An ellipse inscribed in semi-circle touches the circular arc at two distinct points and also touches the bounding diameter its major axis is parallel to the bounding diameter. When the ellipse has the maximum possible area, find its eccentricity.

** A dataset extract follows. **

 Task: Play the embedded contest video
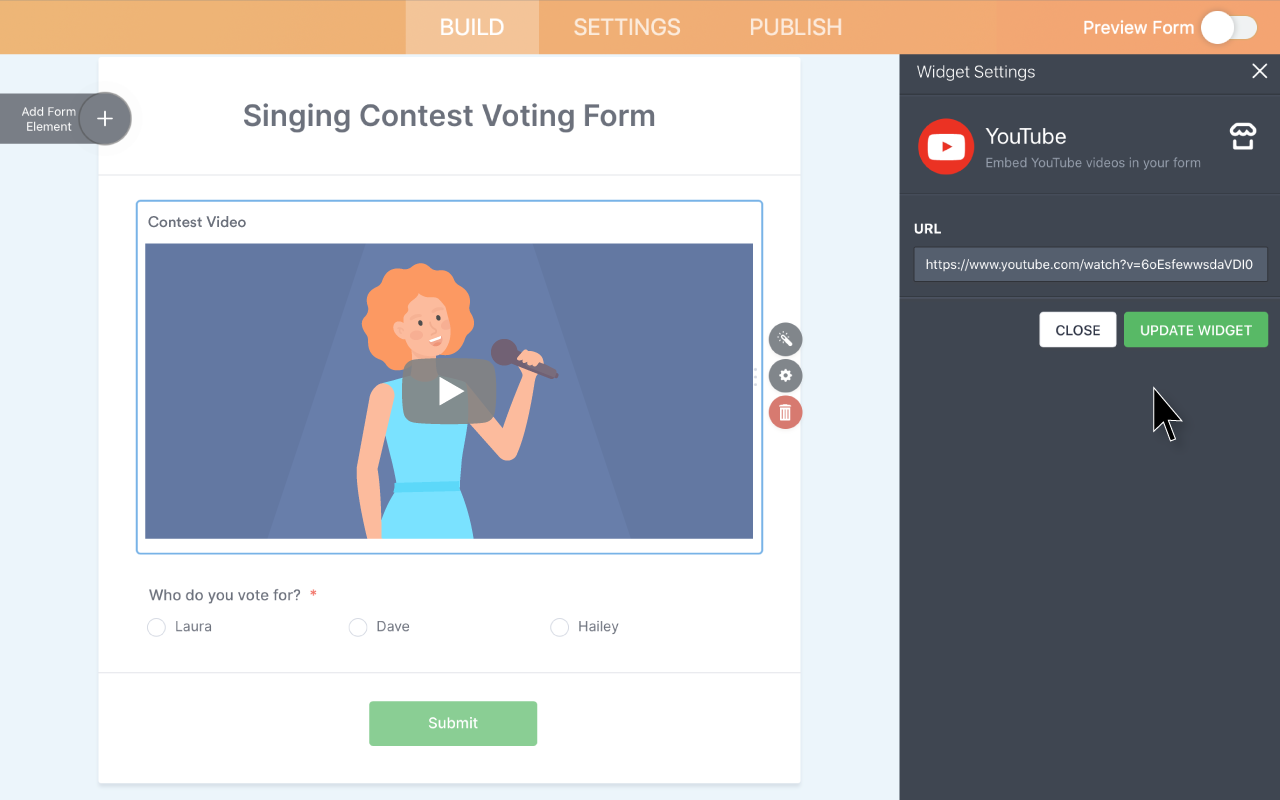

I tried to approach this problem using coordinate geometry and tried to maximise the area of ellipse after construction of the area function using derivatives. The area function comes out to be $\displaystyle \frac{\pi a^2 \mathrm R}{\sqrt{\mathrm {R^2}+a^2}}$. Here $\mathrm R$ is the radius of semicircle and $a$ is semi-major axis of ellipse. But its derivative came out to be positive i.e. area will be maximised when $a$ is maximum. Here I am stuck since I can't find the maximum value of $a$ in terms of radius $\mathrm R$. Please help me with this.
Thanks!
Answer
If an ellipse with centre $(0,b>0)$ is tangent to the $x$-axis at the origin then its equation is given by $$ \frac{x^2}{a^2}+\frac{(y-b)^2}{b^2} = 1 $$ and if such ellipse is additionally tangent to the circle $x^2+y^2=1$, then the discriminant of the quadratic polynomial $\frac{1-y^2}{a^2}+\frac{(y-b)^2}{b^2}-1$ equals zero, hence $b^2=a^2-a^4$ and the area enclosed by the ellipse equals $\pi a b = \pi a^2\sqrt{1-a^2}$, which by the AM-GM (or Cauchy-Schwarz) inequality attains its maximum at $a=\sqrt{\frac{2}{3}}$, $b=\frac{\sqrt{2}}{3}$. It follows that the eccentricity of the solution (depicted below) is given by $$ e = \sqrt{1-\left(\tfrac{b}{a}\right)^2}=\sqrt{\tfrac{2}{3}}. $$ $\hspace{1in}$
In particular the largest ellipse inscribed in a half-circle approximately covers the $77\%$ of the area of the half-circle.